# What's the "Life Expectancy" (Ballpark) of your Jetta MKV?



## eyeluvflixs (May 8, 2010)

Under average use DD or otherwise, list your model year package etc. In your own educated or non, best guess how long your Jetta MKV will last (In miles).
I am a new used Volkswagen Jetta 2007 Wolf owner, who would like to know what people out there expect from there Jettas. 
Thanks for everyones participation in advance.

I would guess myself but this is my first VW and I'm sure your guess is better than mine


----------



## bluesbrothers (Sep 6, 2002)

I'll give you the generic as long as you take car of your car, do the proper maintenance, and take care of any problems that occur asap, the car should last as long as you want it too. my 85 has 200,000 mi on it, and it is still running strong.


----------



## Boogety Boogety (Jun 22, 2003)

Your mechanicals (engine, transmission, suspension hardware), if maintained properly, according to manufacturer's recommendations without deviation (do it earlier instead of later, though, without fail), should last you more than 200,000 miles. Heck, my old '72 Beetle 'vert had over 250,000+ miles on it when I gave it to a friend in early '98, and _her_ daughters are teaching _their _daughters how to drive stick in it, 13 years and ~35,000 miles later. Change oil, brake and trans. fluids, radiator antifreeze, belts and hoses and batteries _before _they need to be. Keep your tires properly inflated, or up to the maximum on the sidewall for extra gas mileage. Tend to niggly breakdowns as they occur, without putting them off.

Exterior, if you keep it clean and waxed, should last as long as the mechanicals. If you park it outside, your plastic headlights and taillights will need repolishing in 5-6 years, replacement lenses in 10-12.

Your interior trim and other decorative stuff will not last that long. After about 8-10 years, you'll need to replace door seals, carpets, perhaps recover (at least) the driver's seat, etc.

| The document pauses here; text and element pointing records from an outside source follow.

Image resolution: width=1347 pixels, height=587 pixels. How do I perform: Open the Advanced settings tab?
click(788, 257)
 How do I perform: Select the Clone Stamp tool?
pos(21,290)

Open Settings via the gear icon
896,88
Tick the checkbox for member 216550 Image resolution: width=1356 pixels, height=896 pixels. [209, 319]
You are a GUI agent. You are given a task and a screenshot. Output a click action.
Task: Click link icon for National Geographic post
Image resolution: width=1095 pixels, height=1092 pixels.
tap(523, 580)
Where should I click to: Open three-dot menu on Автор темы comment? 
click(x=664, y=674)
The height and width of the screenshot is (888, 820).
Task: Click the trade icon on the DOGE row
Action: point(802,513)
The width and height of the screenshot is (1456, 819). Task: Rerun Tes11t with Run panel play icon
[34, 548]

All bets are off if you drive it like you stole it. Treat it as a commuter, with no heroics, and I wouldn't be surprised if you can keep it for decades... :wave:


----------



## eyeluvflixs (May 8, 2010)

Great answer, good input there thanks!




Boogety Boogety said:


> Your mechanicals (engine, transmission, suspension hardware), if maintained properly, according to manufacturer's recommendations without deviation (do it earlier instead of later, though, without fail), should last you more than 200,000 miles. Heck, my old '72 Beetle 'vert had over 250,000+ miles on it when I gave it to a friend in early '98, and _her_ daughters are teaching _their _daughters how to drive stick in it, 13 years and ~35,000 miles later. Change oil, brake and trans. fluids, radiator antifreeze, belts and hoses and batteries _before _they need to be. Keep your tires properly inflated, or up to the maximum on the sidewall for extra gas mileage. Tend to niggly breakdowns as they occur, without putting them off.
> 
> Exterior, if you keep it clean and waxed, should last as long as the mechanicals. If you park it outside, your plastic headlights and taillights will need repolishing in 5-6 years, replacement lenses in 10-12.
> 
> ...


----------



## anthonymindel (Dec 8, 2007)

The Jetta 5 has been bullet proof,and highly reccomended by Consumer Reports.


----------



## eyeluvflixs (May 8, 2010)

anthonymindel said:


> The Jetta 5 has been bullet proof,and highly reccomended by Consumer Reports.


Ahhhh, music to my ears


----------



## XM_Rocks (Jan 29, 2005)

You left out a few details.

I am guessing since you have a 2007 Wolfy you have the 2.5?

If so the 2.5 is old as dirt. Its very reliable when maintained properly. :thumbup:


----------



## tSoG-84bit (Mar 2, 2007)

mk5s have a shelf life of about 350 miles, then this happens. 










or maybe it would have been fine if it wasn't a loaner...


----------



## eyeluvflixs (May 8, 2010)

XM_Rocks said:


> You left out a few details.
> 
> I am guessing since you have a 2007 Wolfy you have the 2.5?
> 
> If so the 2.5 is old as dirt. Its very reliable when maintained properly. :thumbup:


:thumbup:


----------



## nick93mac (Apr 18, 2010)

I own a 1999.5 Golf 2 door GL. It has the 2.0 engine with the 5 speed tranny. It currently has 115,000 miles on it, and it has plenty to go! I have had my fair share of problems, but overall, they are great cars!


----------



## jbrone (May 13, 2005)

*2010 Jetta Value Edition*

5 speed, sunroof, pleather, great car - lived 5 months until the engine died. Thankfully my 1994 Golf 2.0 still runs like new at 191,000.


----------